>>>

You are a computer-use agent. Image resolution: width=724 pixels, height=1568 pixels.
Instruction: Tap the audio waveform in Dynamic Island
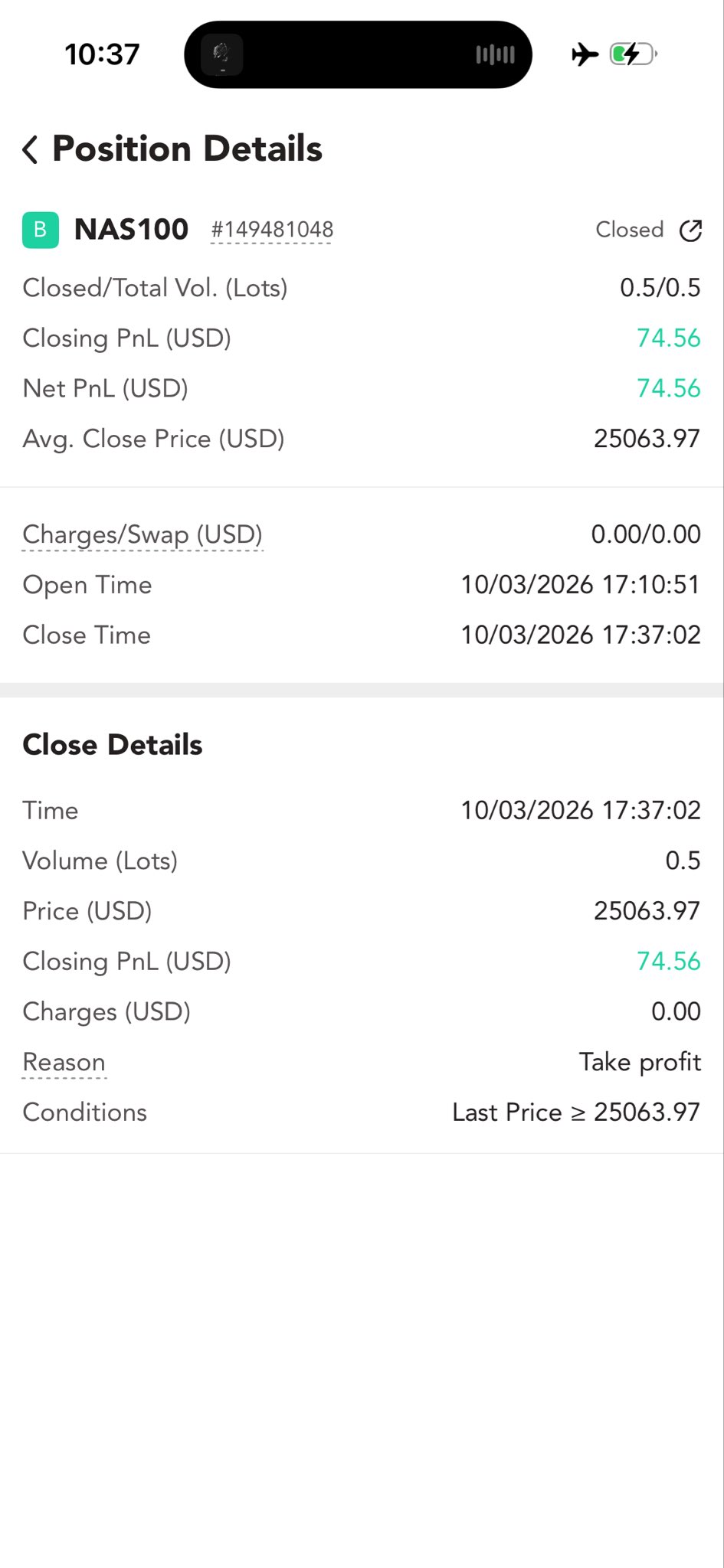pyautogui.click(x=495, y=54)
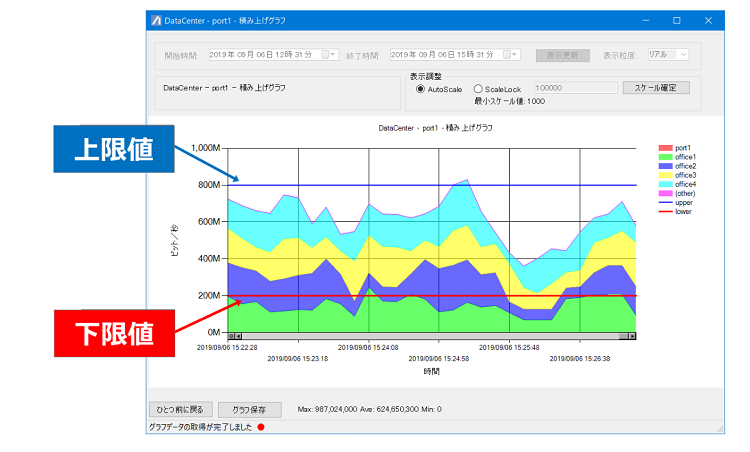This screenshot has width=750, height=452.
Task: Select the AutoScale radio button
Action: pos(420,89)
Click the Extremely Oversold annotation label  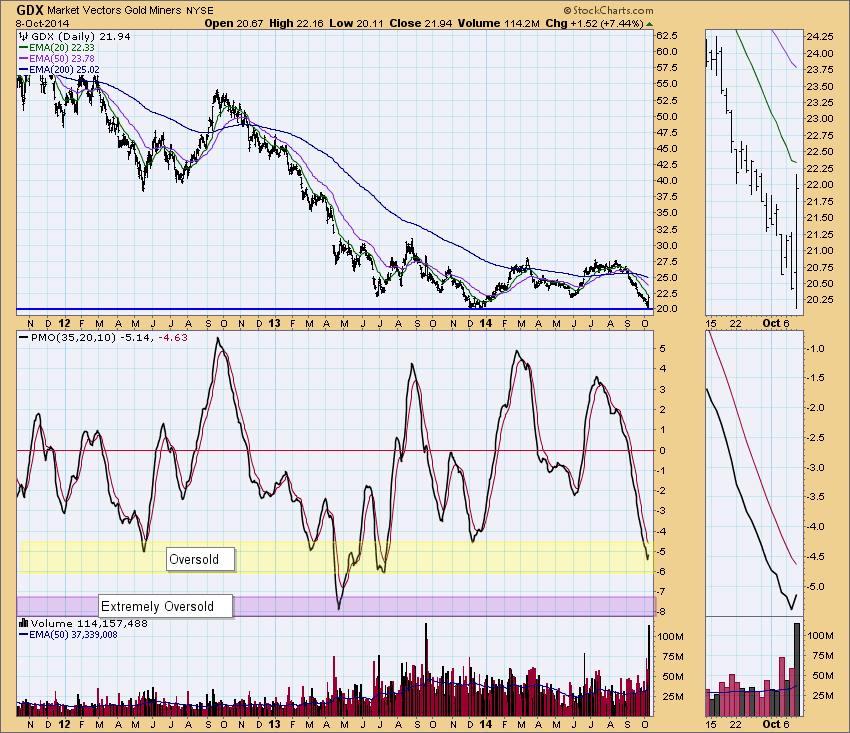coord(165,606)
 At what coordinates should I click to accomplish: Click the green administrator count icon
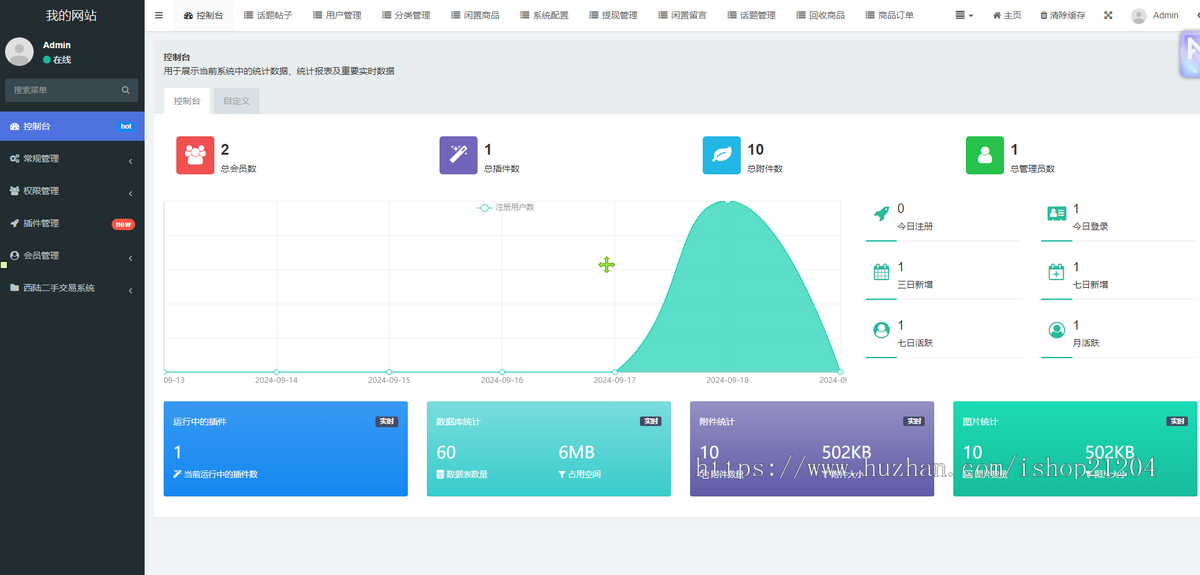(984, 155)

<<<

ABOUT THIS TASK: Please transcribe the lines from the one containing "At what coordinates" to the last line of the listing, both included, exactly and with nothing added, leaving every picture out.

EXPECTED OUTPUT:
 At what coordinates should I click to accomplish: Click the green administrator count icon
(984, 155)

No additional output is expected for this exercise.